- **Your assignment**
Every line of the material that includes the word "have" is to be shown.

- **Source material**

++++++++++

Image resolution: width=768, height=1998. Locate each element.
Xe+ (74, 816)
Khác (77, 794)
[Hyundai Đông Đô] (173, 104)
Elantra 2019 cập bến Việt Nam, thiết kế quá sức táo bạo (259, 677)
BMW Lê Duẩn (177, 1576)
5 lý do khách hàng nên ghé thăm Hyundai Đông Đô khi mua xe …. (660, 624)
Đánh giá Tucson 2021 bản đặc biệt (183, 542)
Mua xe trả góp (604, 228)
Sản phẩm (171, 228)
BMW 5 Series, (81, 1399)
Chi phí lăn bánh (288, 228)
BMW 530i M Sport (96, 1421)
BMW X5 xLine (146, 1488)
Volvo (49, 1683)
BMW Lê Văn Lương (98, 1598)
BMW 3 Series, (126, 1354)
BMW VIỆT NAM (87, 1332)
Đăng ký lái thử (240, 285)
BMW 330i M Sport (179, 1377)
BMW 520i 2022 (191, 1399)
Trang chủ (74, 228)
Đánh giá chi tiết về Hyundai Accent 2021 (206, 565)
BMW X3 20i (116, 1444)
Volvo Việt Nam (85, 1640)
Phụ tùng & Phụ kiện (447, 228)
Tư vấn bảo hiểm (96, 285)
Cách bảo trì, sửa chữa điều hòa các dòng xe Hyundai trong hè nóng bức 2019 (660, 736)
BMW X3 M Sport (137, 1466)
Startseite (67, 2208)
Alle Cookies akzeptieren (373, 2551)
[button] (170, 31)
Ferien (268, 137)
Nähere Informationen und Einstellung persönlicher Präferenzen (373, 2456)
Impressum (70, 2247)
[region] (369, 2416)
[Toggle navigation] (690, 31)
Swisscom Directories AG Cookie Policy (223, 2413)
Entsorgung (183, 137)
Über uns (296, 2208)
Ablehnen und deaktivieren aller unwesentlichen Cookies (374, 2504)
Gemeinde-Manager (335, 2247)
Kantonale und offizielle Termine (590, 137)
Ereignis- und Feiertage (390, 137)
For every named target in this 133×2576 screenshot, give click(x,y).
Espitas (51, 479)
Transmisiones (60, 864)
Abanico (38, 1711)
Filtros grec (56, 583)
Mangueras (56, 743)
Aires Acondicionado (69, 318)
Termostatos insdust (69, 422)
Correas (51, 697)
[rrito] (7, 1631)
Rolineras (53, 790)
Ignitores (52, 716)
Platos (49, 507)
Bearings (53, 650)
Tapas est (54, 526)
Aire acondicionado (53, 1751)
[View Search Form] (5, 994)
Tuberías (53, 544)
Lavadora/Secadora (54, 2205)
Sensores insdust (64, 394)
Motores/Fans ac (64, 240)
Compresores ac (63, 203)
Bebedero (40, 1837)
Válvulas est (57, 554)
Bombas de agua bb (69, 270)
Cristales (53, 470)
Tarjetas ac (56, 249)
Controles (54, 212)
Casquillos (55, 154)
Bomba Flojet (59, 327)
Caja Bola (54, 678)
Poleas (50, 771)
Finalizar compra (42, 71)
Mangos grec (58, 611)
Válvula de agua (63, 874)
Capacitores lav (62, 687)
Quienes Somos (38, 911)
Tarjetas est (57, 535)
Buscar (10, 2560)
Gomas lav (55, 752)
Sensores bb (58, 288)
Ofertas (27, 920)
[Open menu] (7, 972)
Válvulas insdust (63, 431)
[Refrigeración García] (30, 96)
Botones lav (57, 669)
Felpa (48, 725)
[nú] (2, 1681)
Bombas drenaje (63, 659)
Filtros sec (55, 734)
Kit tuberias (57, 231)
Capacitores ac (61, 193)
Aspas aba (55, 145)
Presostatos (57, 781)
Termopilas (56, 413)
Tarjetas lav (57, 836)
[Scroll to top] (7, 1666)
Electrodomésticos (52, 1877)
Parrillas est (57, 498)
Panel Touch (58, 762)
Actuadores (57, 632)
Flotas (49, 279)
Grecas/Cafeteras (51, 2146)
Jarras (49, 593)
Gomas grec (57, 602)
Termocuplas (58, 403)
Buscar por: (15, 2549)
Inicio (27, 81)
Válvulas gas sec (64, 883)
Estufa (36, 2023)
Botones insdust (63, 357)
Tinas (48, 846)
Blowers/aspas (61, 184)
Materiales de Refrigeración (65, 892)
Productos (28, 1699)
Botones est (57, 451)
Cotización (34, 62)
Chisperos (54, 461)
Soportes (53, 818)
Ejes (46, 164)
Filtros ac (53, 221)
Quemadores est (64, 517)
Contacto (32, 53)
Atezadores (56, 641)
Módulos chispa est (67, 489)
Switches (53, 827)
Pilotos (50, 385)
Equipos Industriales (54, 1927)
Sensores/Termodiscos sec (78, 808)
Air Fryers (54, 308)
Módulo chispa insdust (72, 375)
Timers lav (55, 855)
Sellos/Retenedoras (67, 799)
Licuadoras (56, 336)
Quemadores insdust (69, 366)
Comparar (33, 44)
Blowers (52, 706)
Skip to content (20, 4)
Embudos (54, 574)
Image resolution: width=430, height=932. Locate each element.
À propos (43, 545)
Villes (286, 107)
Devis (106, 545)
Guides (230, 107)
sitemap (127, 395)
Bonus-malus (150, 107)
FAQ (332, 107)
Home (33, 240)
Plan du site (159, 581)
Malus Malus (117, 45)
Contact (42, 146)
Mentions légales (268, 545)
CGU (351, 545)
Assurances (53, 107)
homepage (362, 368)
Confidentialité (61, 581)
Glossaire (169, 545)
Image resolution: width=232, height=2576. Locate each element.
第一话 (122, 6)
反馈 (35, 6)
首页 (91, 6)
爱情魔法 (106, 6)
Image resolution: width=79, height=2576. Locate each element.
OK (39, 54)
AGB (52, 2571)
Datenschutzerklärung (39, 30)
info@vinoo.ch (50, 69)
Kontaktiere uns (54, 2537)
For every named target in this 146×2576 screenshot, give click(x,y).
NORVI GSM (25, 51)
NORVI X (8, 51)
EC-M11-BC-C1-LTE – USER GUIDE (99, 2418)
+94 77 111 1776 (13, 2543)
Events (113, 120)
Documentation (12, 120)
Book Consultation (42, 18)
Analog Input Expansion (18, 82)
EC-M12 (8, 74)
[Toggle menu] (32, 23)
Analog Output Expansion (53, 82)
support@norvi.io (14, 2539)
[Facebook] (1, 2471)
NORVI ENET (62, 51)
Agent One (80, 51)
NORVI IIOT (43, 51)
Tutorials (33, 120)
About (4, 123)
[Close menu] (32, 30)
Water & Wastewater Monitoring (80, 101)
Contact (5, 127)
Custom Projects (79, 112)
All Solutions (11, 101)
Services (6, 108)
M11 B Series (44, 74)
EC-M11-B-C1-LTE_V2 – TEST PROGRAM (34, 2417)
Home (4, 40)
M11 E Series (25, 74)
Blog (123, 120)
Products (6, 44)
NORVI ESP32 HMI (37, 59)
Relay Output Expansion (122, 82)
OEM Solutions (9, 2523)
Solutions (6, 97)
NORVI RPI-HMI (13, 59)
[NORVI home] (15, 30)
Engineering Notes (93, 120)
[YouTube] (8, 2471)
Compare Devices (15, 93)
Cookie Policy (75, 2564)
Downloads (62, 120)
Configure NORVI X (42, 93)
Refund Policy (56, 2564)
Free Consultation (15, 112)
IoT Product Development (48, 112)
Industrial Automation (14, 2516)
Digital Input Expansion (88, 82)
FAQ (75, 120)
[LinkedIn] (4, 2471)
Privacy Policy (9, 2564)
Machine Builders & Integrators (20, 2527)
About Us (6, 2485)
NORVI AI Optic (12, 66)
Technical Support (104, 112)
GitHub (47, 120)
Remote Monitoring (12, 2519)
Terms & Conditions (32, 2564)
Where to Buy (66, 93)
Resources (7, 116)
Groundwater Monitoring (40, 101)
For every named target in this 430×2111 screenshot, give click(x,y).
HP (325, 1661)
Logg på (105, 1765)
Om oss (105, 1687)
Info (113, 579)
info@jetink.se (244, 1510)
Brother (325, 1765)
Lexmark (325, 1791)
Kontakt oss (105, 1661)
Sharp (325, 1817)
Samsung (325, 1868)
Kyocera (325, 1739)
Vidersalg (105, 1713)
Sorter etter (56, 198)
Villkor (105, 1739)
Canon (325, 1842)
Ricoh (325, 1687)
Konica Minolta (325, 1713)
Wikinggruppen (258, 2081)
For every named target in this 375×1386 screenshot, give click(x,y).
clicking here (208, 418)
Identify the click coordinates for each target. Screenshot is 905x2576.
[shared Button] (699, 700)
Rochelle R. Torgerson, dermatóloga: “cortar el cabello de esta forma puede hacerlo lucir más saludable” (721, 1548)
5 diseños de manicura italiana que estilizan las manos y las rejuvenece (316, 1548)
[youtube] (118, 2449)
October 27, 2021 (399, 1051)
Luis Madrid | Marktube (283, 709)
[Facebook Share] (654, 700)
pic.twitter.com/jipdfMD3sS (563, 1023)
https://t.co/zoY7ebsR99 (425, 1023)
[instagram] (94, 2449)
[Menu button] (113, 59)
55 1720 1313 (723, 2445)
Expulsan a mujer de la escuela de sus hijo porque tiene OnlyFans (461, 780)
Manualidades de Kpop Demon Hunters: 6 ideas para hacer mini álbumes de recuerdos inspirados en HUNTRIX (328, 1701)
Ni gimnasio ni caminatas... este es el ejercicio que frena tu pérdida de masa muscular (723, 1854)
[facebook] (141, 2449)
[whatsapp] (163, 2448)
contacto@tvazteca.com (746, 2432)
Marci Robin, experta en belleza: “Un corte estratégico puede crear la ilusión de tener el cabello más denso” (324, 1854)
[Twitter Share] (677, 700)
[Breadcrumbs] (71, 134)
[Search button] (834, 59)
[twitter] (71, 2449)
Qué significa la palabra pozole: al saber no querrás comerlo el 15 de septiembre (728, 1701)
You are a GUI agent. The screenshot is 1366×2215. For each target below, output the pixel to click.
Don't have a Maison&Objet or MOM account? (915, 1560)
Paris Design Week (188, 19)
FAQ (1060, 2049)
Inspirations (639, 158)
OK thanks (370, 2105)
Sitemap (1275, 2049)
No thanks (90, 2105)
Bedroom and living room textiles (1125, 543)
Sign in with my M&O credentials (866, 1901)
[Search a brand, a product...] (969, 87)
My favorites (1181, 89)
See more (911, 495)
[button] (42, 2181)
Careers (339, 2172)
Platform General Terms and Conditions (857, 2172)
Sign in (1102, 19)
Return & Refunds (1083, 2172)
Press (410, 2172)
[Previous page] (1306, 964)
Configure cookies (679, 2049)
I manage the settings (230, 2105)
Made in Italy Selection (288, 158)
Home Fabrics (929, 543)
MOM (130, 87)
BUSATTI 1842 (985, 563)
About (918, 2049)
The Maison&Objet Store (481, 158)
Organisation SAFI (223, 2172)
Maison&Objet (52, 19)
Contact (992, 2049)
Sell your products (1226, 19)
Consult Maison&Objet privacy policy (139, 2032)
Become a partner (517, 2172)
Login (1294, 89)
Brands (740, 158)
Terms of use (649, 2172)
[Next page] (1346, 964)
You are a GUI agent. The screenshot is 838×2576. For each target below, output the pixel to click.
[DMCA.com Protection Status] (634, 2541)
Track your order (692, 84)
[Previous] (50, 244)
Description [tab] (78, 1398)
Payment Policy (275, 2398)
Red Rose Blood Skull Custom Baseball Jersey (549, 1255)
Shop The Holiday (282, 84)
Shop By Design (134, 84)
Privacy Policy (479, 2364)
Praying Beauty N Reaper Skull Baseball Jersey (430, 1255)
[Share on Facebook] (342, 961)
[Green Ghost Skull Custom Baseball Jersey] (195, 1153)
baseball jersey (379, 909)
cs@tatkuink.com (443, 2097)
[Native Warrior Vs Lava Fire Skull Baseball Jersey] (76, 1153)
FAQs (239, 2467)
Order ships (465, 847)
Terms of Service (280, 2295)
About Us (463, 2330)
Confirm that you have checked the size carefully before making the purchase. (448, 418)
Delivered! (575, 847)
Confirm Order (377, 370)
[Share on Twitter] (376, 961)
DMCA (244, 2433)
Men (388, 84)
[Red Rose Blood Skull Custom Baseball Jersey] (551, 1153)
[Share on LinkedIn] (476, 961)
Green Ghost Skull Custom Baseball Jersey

++++++++++

- **Output for this task**
Don't have a Maison&Objet or MOM account? (915, 1560)
Confirm that you have checked the size carefully before making the purchase. (448, 418)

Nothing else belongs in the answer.